# Extrait de page
7.             Je ne trouve pas le récit de M. Oraha plausible.  Étant donné la nature du régime iraquien, le traitement auquel une personne que l'on soupçonne d'être opposée au régime peut s'attendre est un emprisonnement de longue durée ou la mort; pourtant, M. Oraha prétend avoir été libéré à plusieurs reprises après des périodes de détention relativement brèves.  En outre, pour ce qui a trait à sa dernière période de détention, quand on l'a accusé d'appuyer les terroristes kurdes, il prétend avoir été libéré sous «cautionnement» en attendant son procès.  À mon avis, cet élément de son récit est beaucoup trop improbable pour être cru, si M. Oraha a réellement été accusé de soutenir les terroristes kurdes.

 

8.             En outre, M. Oraha est demeuré en Irak pendant cinq ans après le début de ses présumées difficultés avec les autorités.  À mon avis, demeurer dans un pays où l'on prétend être persécuté pendant cinq ans avant de décider de le quitter est un comportement tout à fait incompatible avec une crainte fondée d'être persécuté.

 

9.             Compte tenu de ce qui précède, j'ai conclu que les déclarations de M. Oraha en général, et en particulier sa déclaration concernant sa crainte subjective d'être persécuté, manquaient de crédibilité.  Je crois qu'il a tout au plus souffert de cette forme générale de discrimination dont tous les Iraquiens (chrétiens ou musulmans) qui ne sont pas membres du parti Baath peuvent être victimes.  Toutefois, à mon avis, cela ne suffit pas en soi pour constituer de la persécution.  Il est également bien connu qu'en Irak les Chrétiens, malgré qu'ils soient une minorité, sont libres de pratiquer leur religion, peuvent détenir des postes de très haut niveau dans la vie politique (par exemple, Tariq Aziz, le ministre des Affaires étrangères) et peuvent obtenir la protection de l'État.  Par conséquent, même si M. Oraha m'avait convaincu qu'il avait une crainte subjective d'être persécuté, je n'aurais pu conclure que cette crainte était objectivement fondée.

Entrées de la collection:
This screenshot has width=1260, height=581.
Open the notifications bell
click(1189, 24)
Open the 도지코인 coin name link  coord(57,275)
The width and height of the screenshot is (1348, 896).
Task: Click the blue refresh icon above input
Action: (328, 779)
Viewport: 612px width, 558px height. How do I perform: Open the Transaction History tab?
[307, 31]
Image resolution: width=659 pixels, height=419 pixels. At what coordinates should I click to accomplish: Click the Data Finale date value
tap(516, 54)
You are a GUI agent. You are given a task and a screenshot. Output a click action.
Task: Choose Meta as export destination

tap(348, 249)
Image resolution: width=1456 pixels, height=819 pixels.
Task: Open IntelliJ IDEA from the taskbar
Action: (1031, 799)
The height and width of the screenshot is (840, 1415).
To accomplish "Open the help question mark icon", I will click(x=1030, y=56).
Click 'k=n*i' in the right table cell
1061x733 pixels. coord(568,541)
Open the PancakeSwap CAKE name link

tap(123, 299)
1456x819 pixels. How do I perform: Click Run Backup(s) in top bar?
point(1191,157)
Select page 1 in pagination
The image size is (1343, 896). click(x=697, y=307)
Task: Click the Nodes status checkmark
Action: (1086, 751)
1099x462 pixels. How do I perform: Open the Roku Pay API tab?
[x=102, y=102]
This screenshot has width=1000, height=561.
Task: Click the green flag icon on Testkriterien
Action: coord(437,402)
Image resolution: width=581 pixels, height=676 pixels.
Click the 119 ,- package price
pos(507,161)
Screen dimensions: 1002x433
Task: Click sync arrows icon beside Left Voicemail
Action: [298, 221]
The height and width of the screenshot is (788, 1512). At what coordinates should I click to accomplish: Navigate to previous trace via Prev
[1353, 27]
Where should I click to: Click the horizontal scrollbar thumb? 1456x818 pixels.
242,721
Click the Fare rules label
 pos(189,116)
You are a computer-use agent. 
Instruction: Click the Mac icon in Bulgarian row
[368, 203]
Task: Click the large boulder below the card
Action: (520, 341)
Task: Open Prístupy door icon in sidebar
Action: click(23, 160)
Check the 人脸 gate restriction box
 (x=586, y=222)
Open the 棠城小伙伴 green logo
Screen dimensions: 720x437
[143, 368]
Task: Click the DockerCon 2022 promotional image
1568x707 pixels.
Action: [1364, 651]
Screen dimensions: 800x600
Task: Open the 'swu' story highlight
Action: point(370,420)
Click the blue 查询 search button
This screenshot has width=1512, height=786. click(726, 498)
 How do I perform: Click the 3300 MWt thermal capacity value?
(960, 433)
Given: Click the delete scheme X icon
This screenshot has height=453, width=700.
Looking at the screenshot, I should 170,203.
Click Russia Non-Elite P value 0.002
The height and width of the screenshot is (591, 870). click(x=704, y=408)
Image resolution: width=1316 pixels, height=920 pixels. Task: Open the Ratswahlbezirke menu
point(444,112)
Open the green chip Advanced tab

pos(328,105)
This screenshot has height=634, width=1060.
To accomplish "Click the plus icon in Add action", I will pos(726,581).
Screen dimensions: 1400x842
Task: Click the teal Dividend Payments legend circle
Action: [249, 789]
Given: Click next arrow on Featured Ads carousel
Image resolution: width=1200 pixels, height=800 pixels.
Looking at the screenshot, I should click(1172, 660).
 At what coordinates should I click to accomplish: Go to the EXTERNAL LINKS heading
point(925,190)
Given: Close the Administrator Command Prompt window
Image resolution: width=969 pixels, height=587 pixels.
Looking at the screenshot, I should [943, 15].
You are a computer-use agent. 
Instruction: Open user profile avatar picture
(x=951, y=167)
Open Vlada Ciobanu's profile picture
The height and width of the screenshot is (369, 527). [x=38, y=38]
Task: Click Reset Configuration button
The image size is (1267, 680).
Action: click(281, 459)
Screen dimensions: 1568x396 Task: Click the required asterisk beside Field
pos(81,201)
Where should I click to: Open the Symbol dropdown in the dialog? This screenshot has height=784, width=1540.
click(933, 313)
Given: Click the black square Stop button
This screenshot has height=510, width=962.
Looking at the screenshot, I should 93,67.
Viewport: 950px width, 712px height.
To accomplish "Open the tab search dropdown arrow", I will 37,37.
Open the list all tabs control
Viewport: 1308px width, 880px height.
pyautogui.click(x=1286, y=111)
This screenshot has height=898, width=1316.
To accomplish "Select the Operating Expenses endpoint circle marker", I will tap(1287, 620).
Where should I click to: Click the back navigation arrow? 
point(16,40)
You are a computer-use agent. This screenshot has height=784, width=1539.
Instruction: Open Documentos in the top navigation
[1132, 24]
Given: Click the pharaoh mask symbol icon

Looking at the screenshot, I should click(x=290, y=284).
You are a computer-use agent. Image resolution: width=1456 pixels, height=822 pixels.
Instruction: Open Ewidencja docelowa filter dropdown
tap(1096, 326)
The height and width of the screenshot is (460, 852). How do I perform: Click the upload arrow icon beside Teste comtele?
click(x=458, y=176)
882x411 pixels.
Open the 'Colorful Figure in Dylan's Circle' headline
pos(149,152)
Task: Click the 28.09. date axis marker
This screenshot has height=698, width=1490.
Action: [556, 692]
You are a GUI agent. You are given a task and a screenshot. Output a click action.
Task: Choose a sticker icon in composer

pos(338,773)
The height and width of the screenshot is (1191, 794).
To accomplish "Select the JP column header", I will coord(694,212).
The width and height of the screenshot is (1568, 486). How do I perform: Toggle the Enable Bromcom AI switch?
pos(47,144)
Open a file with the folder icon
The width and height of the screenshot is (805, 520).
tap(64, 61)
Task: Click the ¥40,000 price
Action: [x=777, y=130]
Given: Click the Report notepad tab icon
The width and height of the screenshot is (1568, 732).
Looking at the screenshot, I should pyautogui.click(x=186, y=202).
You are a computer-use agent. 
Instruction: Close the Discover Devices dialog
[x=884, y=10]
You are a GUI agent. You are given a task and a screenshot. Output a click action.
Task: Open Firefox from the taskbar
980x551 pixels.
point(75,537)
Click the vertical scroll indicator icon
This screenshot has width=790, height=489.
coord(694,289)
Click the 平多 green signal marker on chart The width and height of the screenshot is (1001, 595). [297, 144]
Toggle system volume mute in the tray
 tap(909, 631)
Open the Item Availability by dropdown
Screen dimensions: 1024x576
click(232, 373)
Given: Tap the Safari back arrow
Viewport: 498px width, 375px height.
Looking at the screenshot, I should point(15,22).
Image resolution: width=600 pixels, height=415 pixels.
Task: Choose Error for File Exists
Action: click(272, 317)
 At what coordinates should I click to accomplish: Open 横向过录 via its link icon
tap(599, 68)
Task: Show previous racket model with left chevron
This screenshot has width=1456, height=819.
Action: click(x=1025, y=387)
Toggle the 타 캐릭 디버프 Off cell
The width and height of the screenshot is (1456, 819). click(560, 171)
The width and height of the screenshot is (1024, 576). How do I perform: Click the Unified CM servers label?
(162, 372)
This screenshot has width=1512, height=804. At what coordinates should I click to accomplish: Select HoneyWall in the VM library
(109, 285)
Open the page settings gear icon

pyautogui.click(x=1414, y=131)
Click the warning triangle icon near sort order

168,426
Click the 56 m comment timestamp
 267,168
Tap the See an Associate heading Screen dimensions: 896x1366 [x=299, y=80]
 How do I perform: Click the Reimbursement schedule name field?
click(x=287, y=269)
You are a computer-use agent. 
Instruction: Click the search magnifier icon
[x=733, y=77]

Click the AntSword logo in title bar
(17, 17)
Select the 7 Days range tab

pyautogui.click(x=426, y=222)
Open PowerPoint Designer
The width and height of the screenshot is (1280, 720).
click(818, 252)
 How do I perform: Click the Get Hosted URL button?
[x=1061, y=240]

# Tâches écrites
[a] Traduisez en anglais cette phrase de l'extrait sur le récit de M. Oraha : « Toutefois, à mon avis, cela ne suffit pas en soi pour constituer de la persécution. »
[b] Recopiez tel quel, dans l'extrait sur le récit de M. Oraha, le passage qui va de « 7.             Je ne » jusqu'à « les terroristes kurdes. ».
Les entrées proviennent d'une autre source.

# Résultats par tâche
[a] However, in my view, that is not in itself sufficient to constitute persecution.

[b]
7.             Je ne trouve pas le récit de M. Oraha plausible.  Étant donné la nature du régime iraquien, le traitement auquel une personne que l'on soupçonne d'être opposée au régime peut s'attendre est un emprisonnement de longue durée ou la mort; pourtant, M. Oraha prétend avoir été libéré à plusieurs reprises après des périodes de détention relativement brèves.  En outre, pour ce qui a trait à sa dernière période de détention, quand on l'a accusé d'appuyer les terroristes kurdes, il prétend avoir été libéré sous «cautionnement» en attendant son procès.  À mon avis, cet élément de son récit est beaucoup trop improbable pour être cru, si M. Oraha a réellement été accusé de soutenir les terroristes kurdes.